# [Problem description]
From the start of the lines through the line containing "Se former (888, 216)", rewrite every line with its text unchanged and each coordinate multiplied by 0.95 and rounded to a whole number, halves rounding up. Leave the pictures out.

# [Given information]
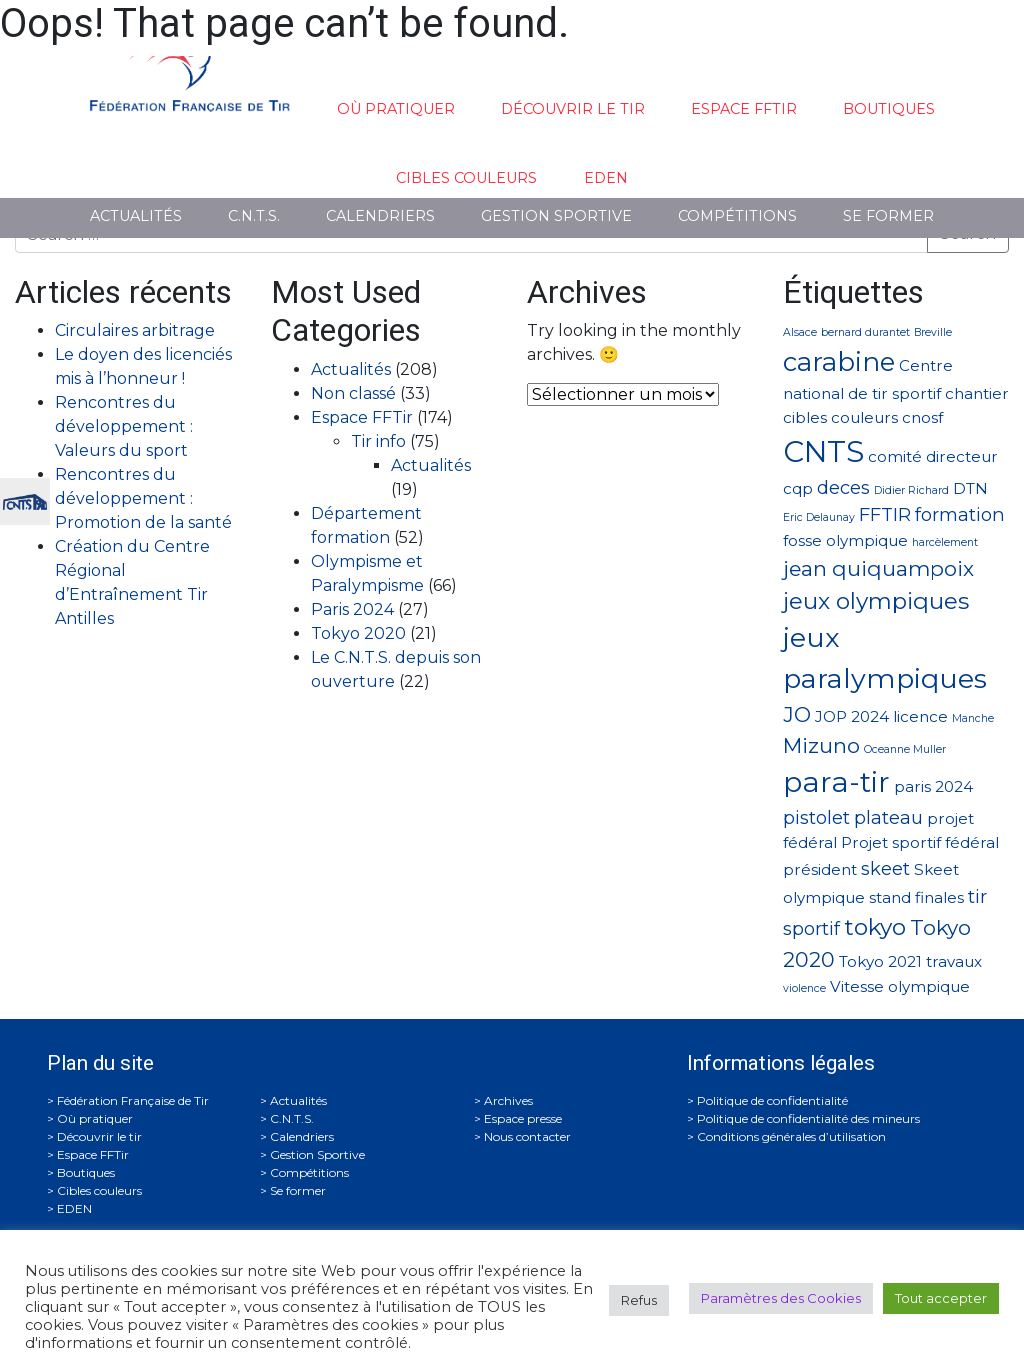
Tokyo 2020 (358, 633)
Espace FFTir (744, 109)
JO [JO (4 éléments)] (797, 714)
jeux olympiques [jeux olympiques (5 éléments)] (876, 601)
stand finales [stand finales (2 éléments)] (916, 897)
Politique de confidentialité (772, 1100)
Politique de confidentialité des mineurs (808, 1118)
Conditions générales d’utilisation (791, 1136)
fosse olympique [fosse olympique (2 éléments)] (845, 540)
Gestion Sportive (556, 216)
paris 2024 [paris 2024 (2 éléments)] (933, 786)
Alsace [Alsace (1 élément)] (800, 332)
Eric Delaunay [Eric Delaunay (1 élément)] (819, 517)
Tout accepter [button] (941, 1298)
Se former (888, 216)
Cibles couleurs (466, 178)
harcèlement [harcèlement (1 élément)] (945, 542)
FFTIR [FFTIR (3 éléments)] (885, 514)
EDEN (606, 178)
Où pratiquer (396, 109)
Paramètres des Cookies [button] (781, 1298)
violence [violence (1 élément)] (804, 988)
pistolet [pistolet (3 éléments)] (816, 817)
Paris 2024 (352, 609)
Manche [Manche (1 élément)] (973, 718)
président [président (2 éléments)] (820, 869)
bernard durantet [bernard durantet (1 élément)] (865, 332)
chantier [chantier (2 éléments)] (977, 393)
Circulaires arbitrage (135, 330)
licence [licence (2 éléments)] (920, 716)
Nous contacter (527, 1136)
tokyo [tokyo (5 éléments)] (875, 927)
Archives (508, 1100)
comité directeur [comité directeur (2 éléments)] (933, 456)
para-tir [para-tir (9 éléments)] (836, 782)
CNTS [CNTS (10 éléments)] (823, 451)
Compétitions (737, 216)
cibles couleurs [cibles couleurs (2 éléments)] (840, 417)
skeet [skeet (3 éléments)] (885, 868)
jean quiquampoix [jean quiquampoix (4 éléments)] (878, 568)
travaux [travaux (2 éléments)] (954, 961)
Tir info (378, 441)
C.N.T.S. (254, 216)
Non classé (353, 393)
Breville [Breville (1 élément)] (933, 332)
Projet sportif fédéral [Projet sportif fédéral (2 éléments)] (920, 842)
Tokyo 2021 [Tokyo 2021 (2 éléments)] (880, 961)
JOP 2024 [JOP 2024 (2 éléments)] (852, 716)
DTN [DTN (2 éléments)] (970, 488)
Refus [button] (639, 1300)
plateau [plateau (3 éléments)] (888, 817)
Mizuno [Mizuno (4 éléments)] (821, 745)
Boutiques (889, 109)
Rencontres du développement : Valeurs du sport (124, 426)
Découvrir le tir (573, 109)
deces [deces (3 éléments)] (843, 487)
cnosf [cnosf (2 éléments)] (922, 417)
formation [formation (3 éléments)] (960, 514)
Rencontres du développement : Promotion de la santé (143, 498)
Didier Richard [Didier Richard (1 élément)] (911, 490)
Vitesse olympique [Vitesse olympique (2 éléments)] (900, 986)
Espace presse (523, 1118)
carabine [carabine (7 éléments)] (839, 361)
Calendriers (380, 216)
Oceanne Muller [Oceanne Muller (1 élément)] (905, 749)
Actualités (136, 216)
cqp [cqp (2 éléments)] (798, 488)
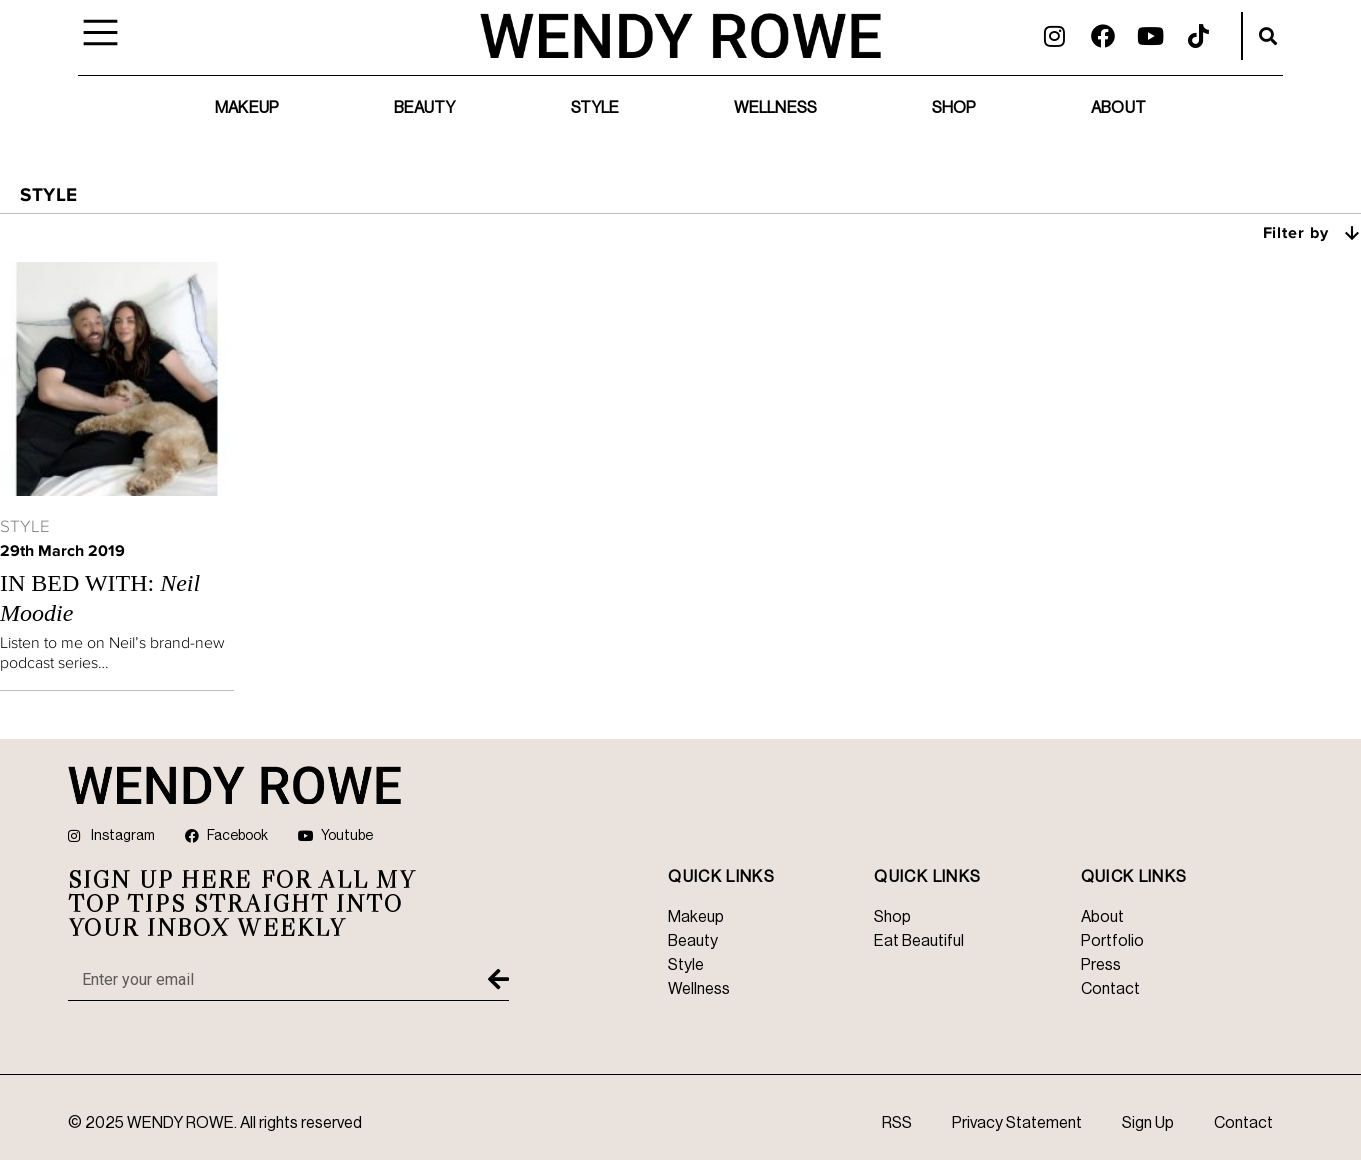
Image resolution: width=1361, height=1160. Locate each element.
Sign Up (1148, 1123)
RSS (897, 1123)
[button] (1268, 36)
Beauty (425, 108)
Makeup (247, 108)
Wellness (775, 108)
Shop (954, 108)
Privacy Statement (1017, 1123)
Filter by (1312, 232)
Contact (1243, 1123)
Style (595, 108)
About (1118, 108)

# [Task output]
Tokyo 2020 (340, 601)
Espace FFTir (707, 104)
JO [JO (4 éléments)] (757, 678)
jeux olympiques [jeux olympiques (5 éléments)] (832, 571)
stand finales [stand finales (2 éléments)] (870, 852)
Politique de confidentialité (733, 1045)
Politique de confidentialité des mineurs (768, 1062)
Conditions générales d’utilisation (751, 1079)
fosse olympique [fosse olympique (2 éléments)] (803, 513)
Gestion Sportive (528, 205)
paris 2024 [paris 2024 (2 éléments)] (886, 747)
Alsace [Alsace (1 élément)] (760, 315)
Eric Delaunay [Eric Delaunay (1 élément)] (778, 491)
Tout accepter [button] (894, 1233)
Se former (844, 205)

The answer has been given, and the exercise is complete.